As far as I know individual contents in Colouring London database would not raise above threshold of originality nor be qualifying for sweat of the brow type protection.
Warning: Still not a lawyer, here I am not fully sure but I think that my answer is more informing than misleading. It is possible that researching some property (like dates) would be significantly complicated and qualify for protection, but it seems quite unlikely.
These seem very closely linked, both the aim (more engagement) and the struggle (small team). I am going to suggest whether there is capacity for newsletters (maybe quarterly) where you can also send out surveys for specific feedback. This way, you are in control of the influx of information. Of course, make the surveys too stringent, and you'll miss quite a bit! But you could also use newsletters to build a community interested in the project?
As I understand right now feedback would be mostly useful to prioritize one of many things to do. Quarterly newsletters and processing this may take significant effort and imply capacity for more development than available.
So thorough, thank you @matkoniecz !!!
mirroring https://github.com/colouring-london/colouring-london/issues/682#issuecomment-961244520
How do we check weblinks are ok?
I see four ways to handle this:
The questions are:
Has this problem happened so far? Or is it treated as so significant that making contributing and site maintenance harder is a worthwhile tradeoff to close this potential attack?
How varied the sites used as sources are? How often it would be necessary to often add new ones? What about deployment in Athens? The likely would need to add many local sites to list of valid ones.
In short: how significant effort is needed to maintain such list.
Is blocking known unwanted sites sufficient? It will block most of attempts but someone malicious and motivated will succeed.
Or is it necessary to ensure that nothing will pass?
Even with filtering domains it is still possible to add links like https://www.bbc.com/serious_insults_here leading to nonexisting page but containing unwanted text in link itself.
Allowing all link to facebook would allow some malicious - and classifying all facebook pages into OK ones and malicious would be a full time job for hundreds of people.

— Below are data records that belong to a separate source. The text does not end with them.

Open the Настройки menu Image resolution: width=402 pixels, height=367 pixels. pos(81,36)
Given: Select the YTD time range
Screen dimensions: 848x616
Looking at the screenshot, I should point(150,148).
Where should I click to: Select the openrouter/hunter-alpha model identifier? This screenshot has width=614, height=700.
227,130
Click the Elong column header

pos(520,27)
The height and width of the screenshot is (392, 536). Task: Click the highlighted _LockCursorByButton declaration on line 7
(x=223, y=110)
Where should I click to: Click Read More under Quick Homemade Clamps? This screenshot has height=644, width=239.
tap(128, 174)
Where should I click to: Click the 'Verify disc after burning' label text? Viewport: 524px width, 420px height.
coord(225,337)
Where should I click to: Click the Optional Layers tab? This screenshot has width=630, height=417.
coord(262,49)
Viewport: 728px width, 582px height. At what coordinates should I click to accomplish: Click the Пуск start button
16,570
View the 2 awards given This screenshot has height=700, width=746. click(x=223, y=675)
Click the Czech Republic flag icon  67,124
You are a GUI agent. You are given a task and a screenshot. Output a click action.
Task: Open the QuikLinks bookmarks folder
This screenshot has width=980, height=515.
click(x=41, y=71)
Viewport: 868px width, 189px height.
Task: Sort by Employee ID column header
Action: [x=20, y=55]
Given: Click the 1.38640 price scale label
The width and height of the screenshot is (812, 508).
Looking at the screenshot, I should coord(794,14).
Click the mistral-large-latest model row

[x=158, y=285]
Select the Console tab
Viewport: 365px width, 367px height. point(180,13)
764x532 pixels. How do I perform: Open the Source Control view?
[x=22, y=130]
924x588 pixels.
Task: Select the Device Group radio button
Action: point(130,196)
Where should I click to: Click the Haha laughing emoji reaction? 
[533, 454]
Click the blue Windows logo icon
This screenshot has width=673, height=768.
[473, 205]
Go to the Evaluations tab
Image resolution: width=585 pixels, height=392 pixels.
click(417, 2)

Note that sufficiently malicious people will manage to stuff offensive things in the year form (by setting year to 1488, see https://en.wikipedia.org/wiki/Fourteen_Words ) or by other content offensive by context (say setting year on building of a Polish embassy to 1939).
So it is not possible to block malicious content completely and it is question how much effort should be put into that. And in the end human moderation is necessary and not really avoidable. After all someone may add garbage data without making it offensive.